Susan Halabi, PhD is the James B. Duke Distinguished Professor of Biostatistics and Bioinformatics, and co-chief, Division of Biostatistics, Department of Biostatistics and Bioinformatics at Duke University Medical Center. For over twenty five years, she has been at the forefront of designing and analyzing clinical trials in oncology. She develops novel methods for the design and analysis of clinical studies and innovative variable selection methods for biomarkers and high dimensional data. Dr. Halabi is committed to ensuring statistical rigor in all her clinical studies so that they are impactful to patients and society. Her most significant contributions concern building and validating prognostic models of outcomes for prostate cancer and identifying surrogate endpoints for overall survival. Dr. Halabi has over 275 peer-reviewed publications and has co-edited two books that have become key works in the field: Oncology Clinical Trials (2nd Edition, Demos 2018) and Textbook of Clinical Trials in Oncology (CRC Press 2019). A past-president of the Society for Clinical Trials and the 2022 recipient of the Janet L. Norward Award, Dr. Halabi is a fellow of the Society for Clinical Trials, the American Statistical Association and the American Society for Clinical Oncology.
Dr. Gu is a senior mathematical statistician in the Division of Biometric IX in the Office of Biostatistics in the Center for Drug Evaluation and Research (CDER), which supports the pre-market reviews and approvals in the Division of Hematologic Malignancies II, Office of Oncologic Diseases. She is a statistics representative for the Oncology Center of Excellence (OCE) Pediatric Review Committee subcommittee.

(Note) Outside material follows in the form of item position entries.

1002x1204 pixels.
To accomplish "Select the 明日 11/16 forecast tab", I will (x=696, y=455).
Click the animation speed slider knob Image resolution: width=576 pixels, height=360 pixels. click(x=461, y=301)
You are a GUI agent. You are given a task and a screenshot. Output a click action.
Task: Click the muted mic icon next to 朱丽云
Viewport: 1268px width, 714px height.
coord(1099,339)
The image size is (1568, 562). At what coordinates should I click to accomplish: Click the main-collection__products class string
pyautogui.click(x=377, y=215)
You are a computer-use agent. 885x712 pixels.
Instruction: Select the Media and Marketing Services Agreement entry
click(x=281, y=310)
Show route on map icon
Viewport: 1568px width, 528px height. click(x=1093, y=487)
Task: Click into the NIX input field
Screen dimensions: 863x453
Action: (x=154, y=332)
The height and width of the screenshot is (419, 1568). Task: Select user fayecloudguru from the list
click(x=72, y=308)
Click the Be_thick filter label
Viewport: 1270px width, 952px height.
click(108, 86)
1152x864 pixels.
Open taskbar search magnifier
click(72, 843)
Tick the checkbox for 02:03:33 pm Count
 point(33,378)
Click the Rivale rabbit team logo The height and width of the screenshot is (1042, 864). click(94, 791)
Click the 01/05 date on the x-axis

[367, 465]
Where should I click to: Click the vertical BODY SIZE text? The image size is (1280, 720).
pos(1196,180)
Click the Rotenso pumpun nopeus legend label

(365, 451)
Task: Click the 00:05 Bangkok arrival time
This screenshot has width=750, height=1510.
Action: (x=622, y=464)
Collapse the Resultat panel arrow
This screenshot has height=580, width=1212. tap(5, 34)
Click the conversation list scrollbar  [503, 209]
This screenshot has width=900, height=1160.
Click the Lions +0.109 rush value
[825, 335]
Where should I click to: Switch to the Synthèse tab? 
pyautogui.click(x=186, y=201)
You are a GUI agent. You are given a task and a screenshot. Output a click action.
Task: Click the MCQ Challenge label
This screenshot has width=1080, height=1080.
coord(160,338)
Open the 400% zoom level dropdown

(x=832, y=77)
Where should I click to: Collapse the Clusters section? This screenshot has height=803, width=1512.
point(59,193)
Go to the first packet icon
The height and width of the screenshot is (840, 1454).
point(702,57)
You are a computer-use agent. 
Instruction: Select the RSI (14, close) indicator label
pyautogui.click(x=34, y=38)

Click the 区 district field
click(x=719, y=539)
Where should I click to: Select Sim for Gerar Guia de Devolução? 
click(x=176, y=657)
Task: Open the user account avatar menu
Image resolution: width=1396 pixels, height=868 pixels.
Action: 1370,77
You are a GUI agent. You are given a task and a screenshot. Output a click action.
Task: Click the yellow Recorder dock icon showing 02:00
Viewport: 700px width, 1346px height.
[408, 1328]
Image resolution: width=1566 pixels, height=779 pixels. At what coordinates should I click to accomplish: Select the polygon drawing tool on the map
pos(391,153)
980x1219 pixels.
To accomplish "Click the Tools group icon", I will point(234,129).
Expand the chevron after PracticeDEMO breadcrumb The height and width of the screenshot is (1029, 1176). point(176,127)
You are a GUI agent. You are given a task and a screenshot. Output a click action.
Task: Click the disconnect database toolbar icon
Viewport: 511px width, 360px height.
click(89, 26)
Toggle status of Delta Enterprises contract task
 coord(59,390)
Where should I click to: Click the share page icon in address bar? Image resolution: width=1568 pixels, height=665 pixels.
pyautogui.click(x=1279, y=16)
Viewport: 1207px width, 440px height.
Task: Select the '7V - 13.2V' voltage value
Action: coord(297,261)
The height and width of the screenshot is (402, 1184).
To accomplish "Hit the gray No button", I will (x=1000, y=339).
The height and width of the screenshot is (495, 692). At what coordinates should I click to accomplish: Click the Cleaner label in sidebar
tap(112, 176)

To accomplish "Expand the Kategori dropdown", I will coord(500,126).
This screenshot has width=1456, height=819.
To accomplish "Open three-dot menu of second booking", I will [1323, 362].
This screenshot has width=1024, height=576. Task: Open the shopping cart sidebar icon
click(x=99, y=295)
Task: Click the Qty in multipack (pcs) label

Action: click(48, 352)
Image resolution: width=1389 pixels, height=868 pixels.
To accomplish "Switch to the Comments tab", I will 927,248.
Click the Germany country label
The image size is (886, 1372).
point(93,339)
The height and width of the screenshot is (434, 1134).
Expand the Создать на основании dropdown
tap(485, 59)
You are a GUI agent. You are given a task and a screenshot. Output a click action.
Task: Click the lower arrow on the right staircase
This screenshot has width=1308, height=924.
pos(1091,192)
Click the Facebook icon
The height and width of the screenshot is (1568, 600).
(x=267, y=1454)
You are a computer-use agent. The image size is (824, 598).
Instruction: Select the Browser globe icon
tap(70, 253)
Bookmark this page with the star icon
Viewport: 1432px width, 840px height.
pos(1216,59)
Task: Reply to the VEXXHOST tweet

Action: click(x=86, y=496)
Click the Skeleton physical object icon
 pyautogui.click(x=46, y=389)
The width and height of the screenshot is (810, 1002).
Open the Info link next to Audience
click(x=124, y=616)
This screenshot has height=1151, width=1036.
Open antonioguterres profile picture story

Dacheng Liu serves as the Highly Distinguished Therapeutic Area and Methodology Statistician at Boehringer Ingelheim with 18 years of experience in the pharmaceutical industry. In this role, he provides leadership in driving the statistical quality and fostering innovation of companywide clinical development programs. As the chair of the statistical strategy and review committee, he is instrumental in shaping the organization’s statistical practices. Dacheng represents Boehringer Ingelheim at industry-wide groups, such as PhRMA clinical development working group, and leads collaborations with partners in the US from both industry and academia.
Prior to his current role, Dacheng served as the Global Head of Clinical Data Sciences, and the US Head of Statistics, leading both US and global teams in clinical drug developments of the entire pipeline of Boehringer Ingelheim. He has extensive experience leading early and late-phase projects in multiple disease areas, including landmark studies, regulatory submissions, and FDA advisory committee meetings. He played a key role in harmonizing SOP processes and standardizing statistical methodologies within Boehringer Ingelheim. Dacheng has over 40 publications in areas of clinical research, trial design, statistical methodologies, and machine learning.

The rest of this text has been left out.